(Dataset records)

--- BEGIN ---

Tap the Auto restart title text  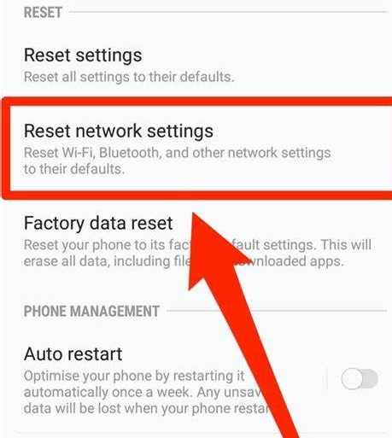coord(73,353)
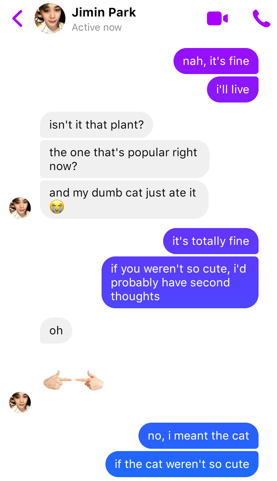Viewport: 277px width, 481px height.
Task: Go back using the purple chevron
Action: point(18,18)
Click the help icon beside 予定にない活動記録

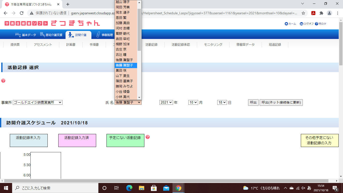point(148,137)
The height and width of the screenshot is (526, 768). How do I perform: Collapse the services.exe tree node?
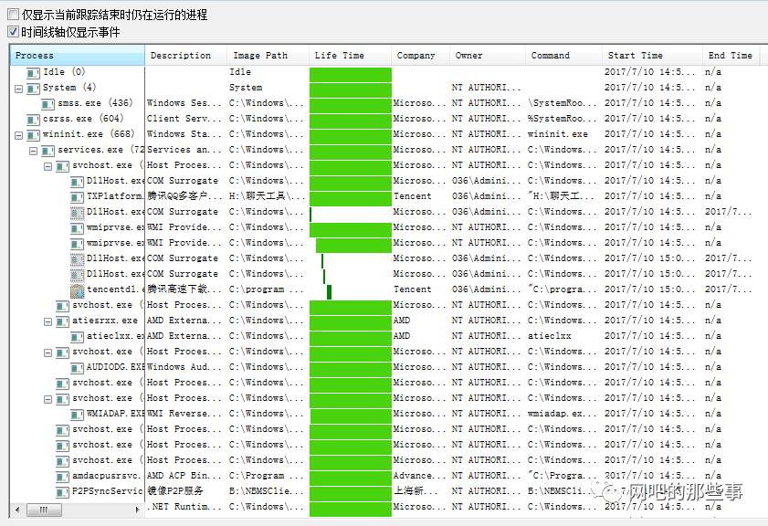34,150
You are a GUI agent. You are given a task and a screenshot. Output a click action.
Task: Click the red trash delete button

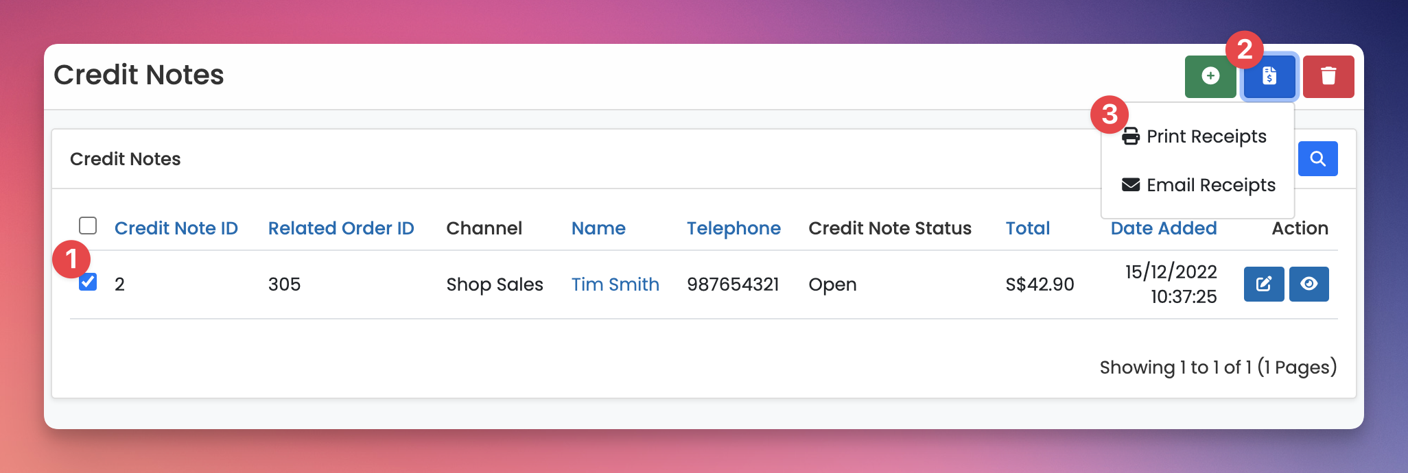[x=1328, y=76]
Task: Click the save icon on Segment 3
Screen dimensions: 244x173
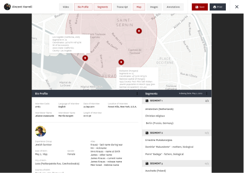Action: click(x=147, y=163)
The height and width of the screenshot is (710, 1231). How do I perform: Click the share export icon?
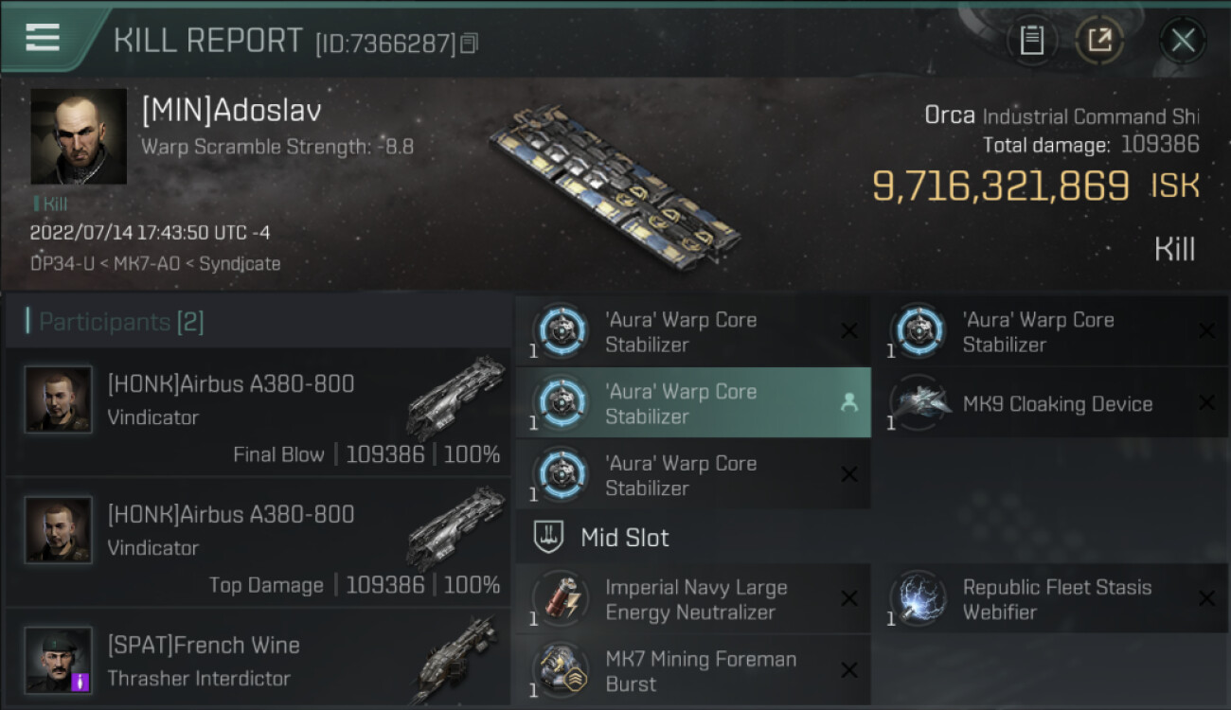pos(1099,40)
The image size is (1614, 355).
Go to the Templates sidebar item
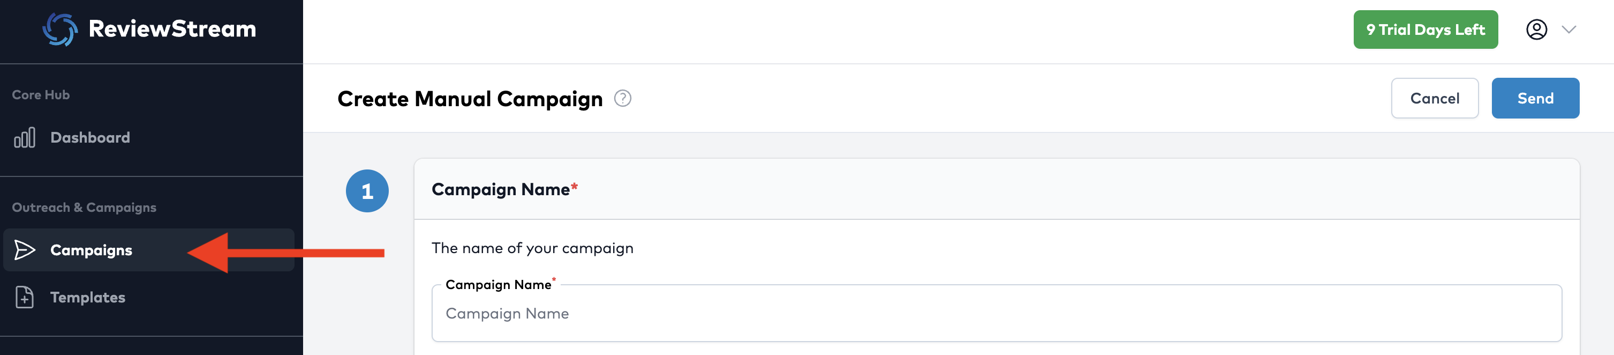[x=88, y=297]
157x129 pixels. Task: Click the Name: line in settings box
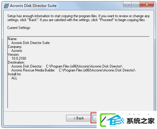pos(12,39)

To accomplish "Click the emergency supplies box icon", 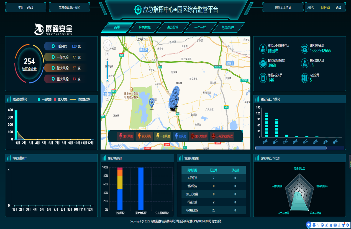I will (x=263, y=63).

--- END ---

Given request:
Rename "screenshot" to "screen capture" in the stretch from the line containing "The height and width of the screenshot is (526, 768)." through the line containing "Action: click(x=147, y=163)", and return only those lines with everything else unchanged. Omit the pictures.

Solution:
The height and width of the screen capture is (526, 768). How do I perform: Collapse the services.exe tree node?
34,150
You are a GUI agent. You are given a task and a screen capture. Output a click action.
Task: Click the red trash delete button

[x=1328, y=76]
Task: Click the save icon on Segment 3
Screen dimensions: 244x173
Action: click(x=147, y=163)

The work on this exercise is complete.